Ingredients & Directions
- 1 package (9.5 ounces) Pepperidge Farm® Puff Pastry Cups
- 3 tablespoons pure maple syrup
- 2 tablespoons finely chopped walnuts
- 3/4 cup heavy cream
- 2 tablespoons confectioners' sugar
- 1/2 teaspoon vanilla extract
Heat the oven to 400°F. Line a baking sheet with parchment paper.
Place the pastry cups onto the baking sheet. Stir the syrup and walnuts in a small bowl. Brush the tops of the pastry cups with the syrup mixture.
Bake for 20 minutes or until golden brown and puffed. Using the end of a wooden spoon handle, press the centers of the hot pastry cups down into the bottoms of the cups.
Beat the heavy cream, sugar and vanilla extract in a medium bowl using an electric mixer on high speed until soft peaks form. Spoon or pipe the cream mixture into the pastry cups.
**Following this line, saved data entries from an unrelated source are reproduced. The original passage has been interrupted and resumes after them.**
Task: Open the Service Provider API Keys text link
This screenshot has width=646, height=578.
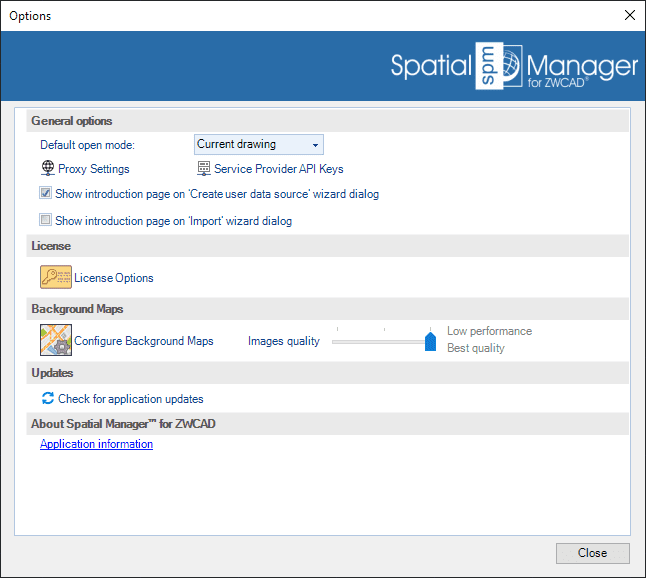Action: 279,169

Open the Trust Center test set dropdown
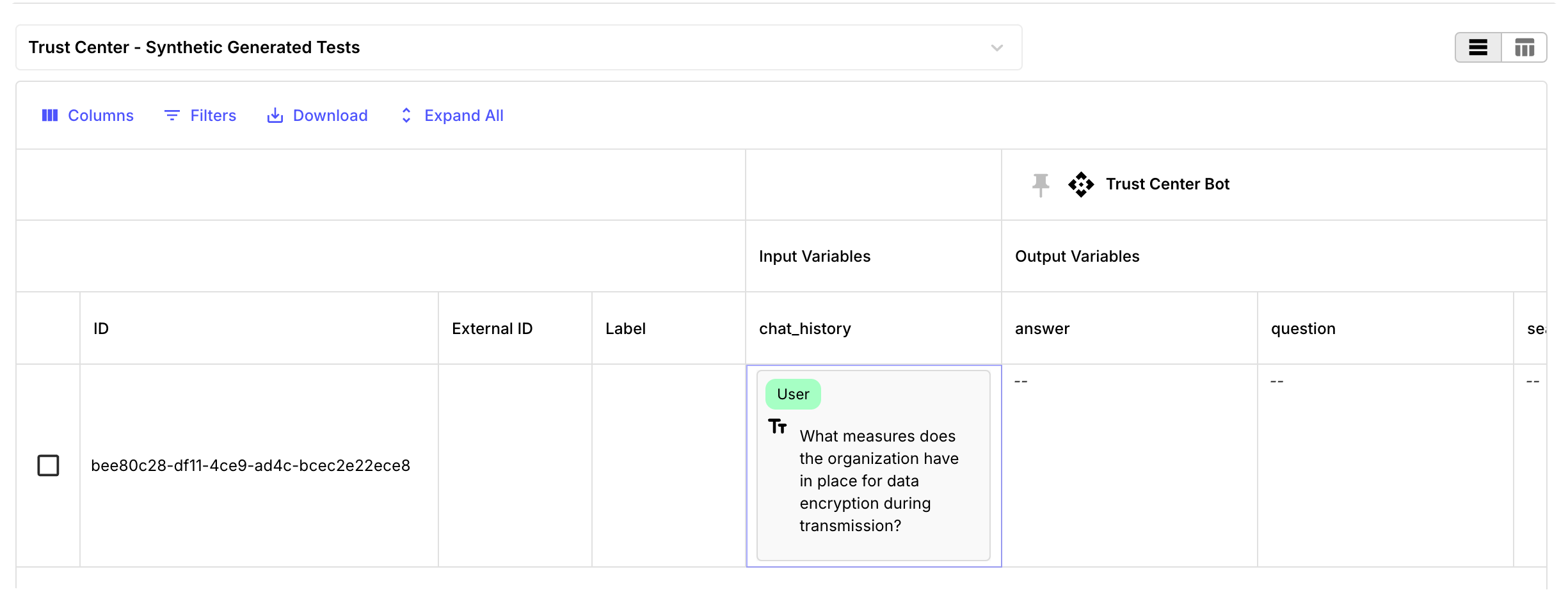pos(512,47)
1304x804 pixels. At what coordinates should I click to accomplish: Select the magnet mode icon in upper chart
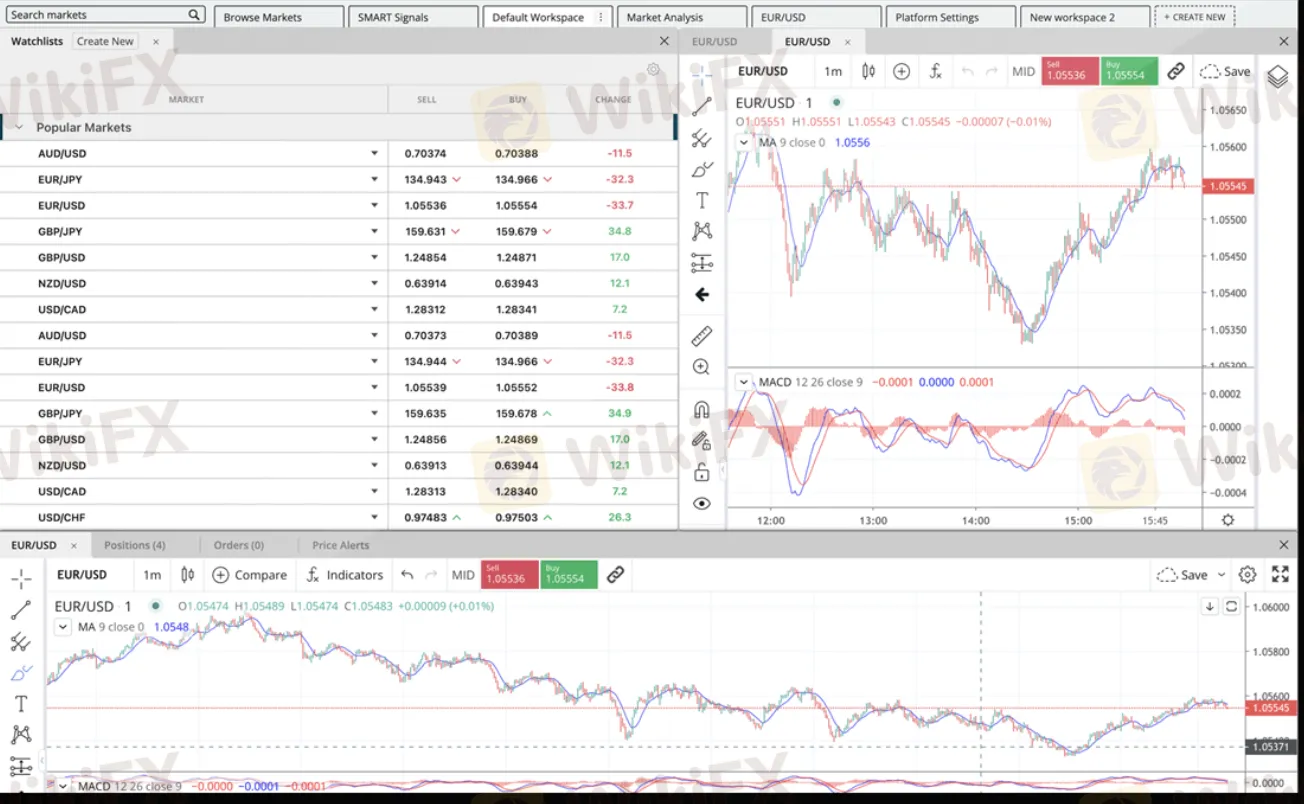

Recipe Note: Parchment paper keeps the pastry from sticking to the baking sheet and also makes for easier cleanup. If you don't have parchment paper, you can spray the baking sheet with cooking spray instead. However, cooking spray may cause the bottoms of the pastries to brown more quickly, so begin checking for doneness 5 minutes early.